Houston-based Spectra Energy, which is majority owner of the Maritimes and Northeast Pipeline, is willing to make the needed investments to make the pipeline “bi-directional” if it can secure the customers to make it economically feasible, Richard Kruse, Spectra’s vice president of regulatory affairs, told the Bangor Daily News on Wednesday.

The Maritimes and Northeast Pipeline was built in 1999 to carry natural gas from drilling rigs off the coast of Nova Scotia through Maine and into southern New England. It crosses the border in Baileyville, passing through Brewer, Searsmont and Portland before heading south to the Boston area.

It originally was built to carry 800 million cubic feet of gas per day south, but it has been operating on average at half that capacity or less for the last few years because the offshore projects are not yielding as much gas as anticipated, Kruse said. That, coupled with national shifts in the market for natural gas, makes the prospect of reversing the flow of the Maritimes and Northeast Pipeline an attractive option for the company.

While other areas of the country are benefiting from historically low prices for natural gas because of abundant amounts coming from the areas around the Marcellus Formation, Maine has missed out because the existing pipeline infrastructure needed to bring natural gas into New England is not sufficient to meet demand. As a result, industrial users of natural gas — such as paper mills — face rocketing costs, especially during the winter months when demand peaks.
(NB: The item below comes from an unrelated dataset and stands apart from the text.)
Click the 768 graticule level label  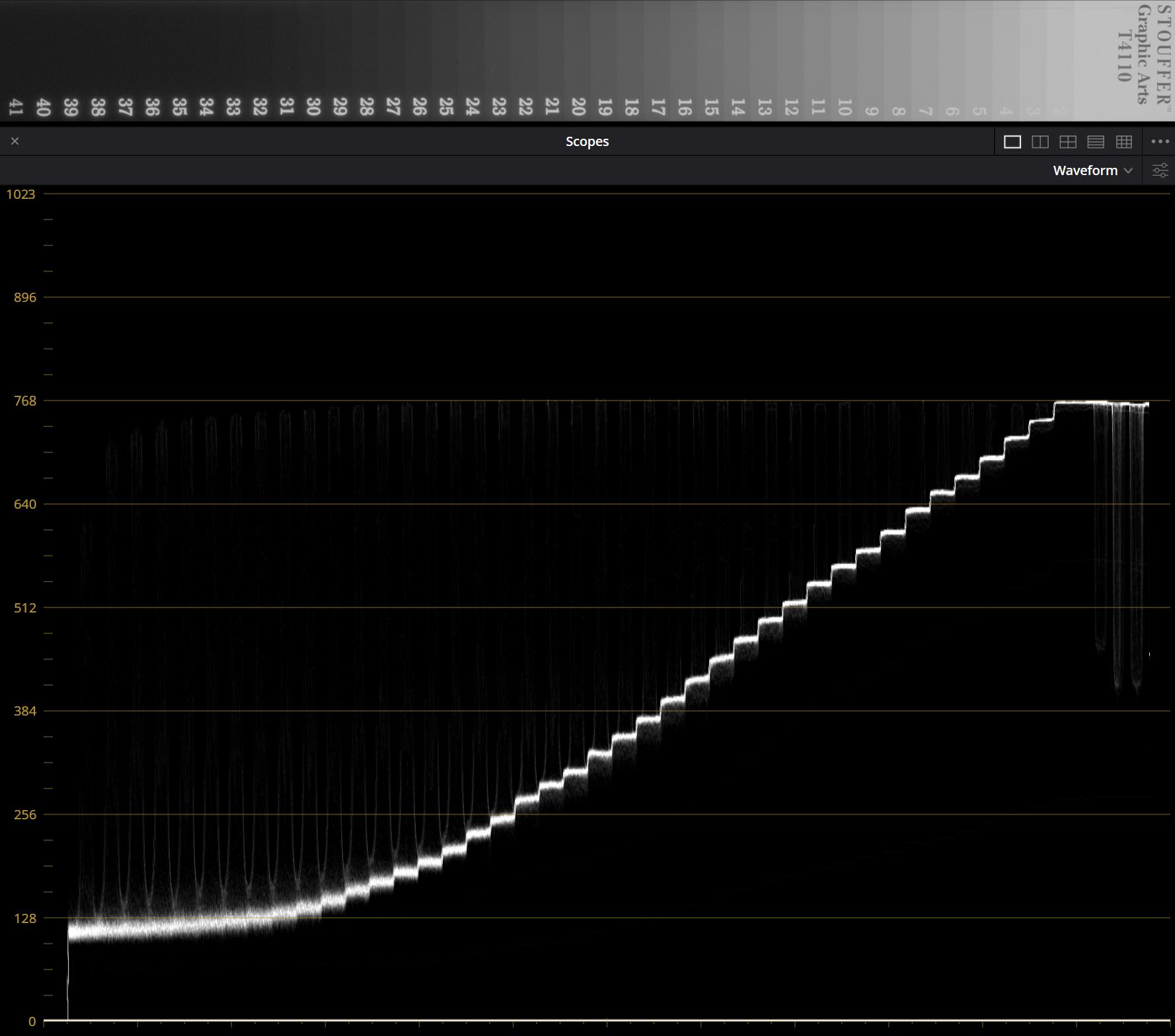pos(25,401)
Spectra’s multimillion-dollar effort to bring more natural gas into New England, which it’s calling the Atlantic Bridge project, would contribute to increasing that capacity and hopefully lowering costs of natural gas in Maine.
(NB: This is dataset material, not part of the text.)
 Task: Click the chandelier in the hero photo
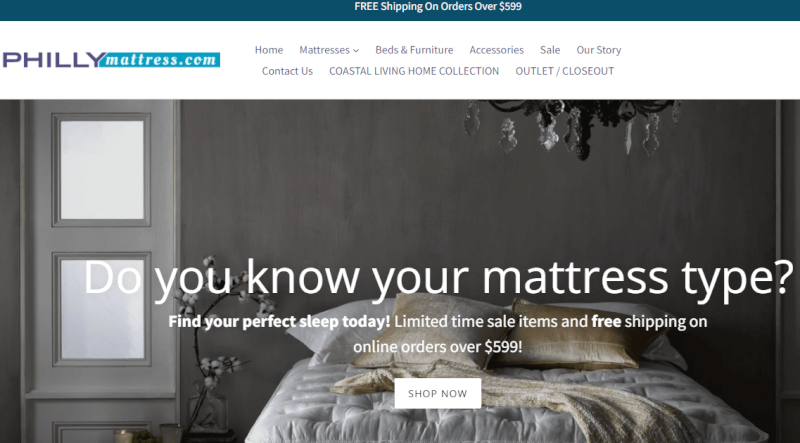tap(571, 127)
The company has announced what’s called an “open season,” which means it’s soliciting interest from potential customers who are willing to enter into contracts for gas that the Maritimes and Northeast Pipeline and the Algonquin pipeline would bring north from the Marcellus Shale and other sources of natural gas in Pennsylvania, Ohio, New York and West Virginia. Besides its Maritimes and Northeast Pipeline, the project also involves the Algonquin Gas Transmission Co., Spectra’s pipeline in southern New England.

Kruse said the company has secured an “anchor” customer: Unitil, which is Maine’s largest provider of natural gas. Even if no additional customers are secured, Unitil’s commitment to buy 100 million cubic feet of gas per day would be enough to go ahead with the project, Kruse said.

Though it’s too early to tell, if other customers sign on, that additional capacity could increase to 600 million cubic feet of gas per day.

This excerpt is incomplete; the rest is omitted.